Al llegar, se bajaron, lo abrazaban y se despedían efusivamente de él, mano en visera y sonoros tacazos. Si faltó poco para que le rindieran honores. Cuando el Jeep se alejó velozmente, perdiéndose en la negrura de la noche, grande fue el asombro del gendarme de pasillo, quién al observar por la mirilla, se dio cuenta que se trataba del mismísimo loco Manzagamba, vestido de teniente. El cabo de relevo y el comandante de guardia, casi se fueron de espaldas, con los ojos desorbitados, al ver lo insólito de la situación y cuan lejos había llegado este reo. Desde el asombro pasaron a la preocupación, cavilando como cresta este pelotudo se había salido para la calle…y para más remate equipado íntegramente con el uniforme del oficial ausente. Manzagamba, osado y canchero como siempre, se alejó hacia la pieza del oficial, ufano y sonriente, a cambiarse el flamante uniforme por su ropa de costumbre.

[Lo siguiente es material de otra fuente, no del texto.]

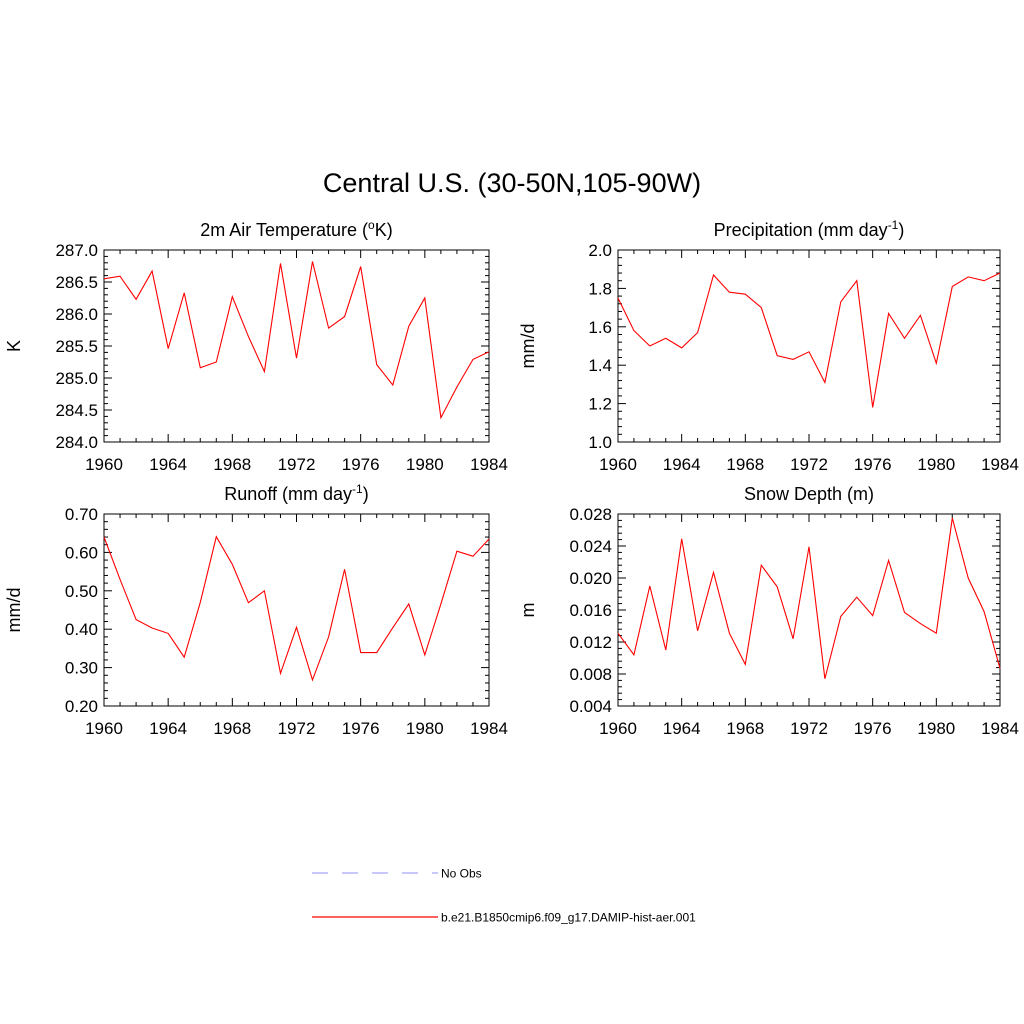  Describe the element at coordinates (232, 728) in the screenshot. I see `runoff-xtick-label: 1968` at that location.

Los tres pacos de la Guardia Armada, después de una larga discusión, decidieron no dejar constancia alguna. El caso era grave. Sin duda si daban cuenta les podría acarrear serios problemas y el riesgo de ser sancionados, so pena de ser destituidos. Ni hablar si se instruía un sumario administrativo. Llevaban todas las de perder. En consecuencia, era mejor dejar todo para callado. Al día siguiente, la vida continuó en el presidio con toda normalidad. El tímido Manzagamba, con la locuacidad de siempre, continuó con su hilarante forma de ser, entreteniendo y haciendo reír al personal. Cada cierto tiempo miraba con picardía y bailándole los ojillos llenos de complicidad, a los gendarmes que esa inolvidable noche estuvieron de guardia.

Han pasado los años, antes de jubilar los tres afectados esa noche, contaron estos entretelones, haciéndola extensiva al resto de los vigilantes. Con el correr del tiempo se narraba esta curiosa historia, basada en hechos reales. Extraños elementos coincidentes se dieron exactamente para que sucediera. Para el recordado mocito y hábil estafador, Federico Manzagamba González, el toque de queda, en ese oscuro período privado de libertad, había sido el marco de un paseo muy agradable.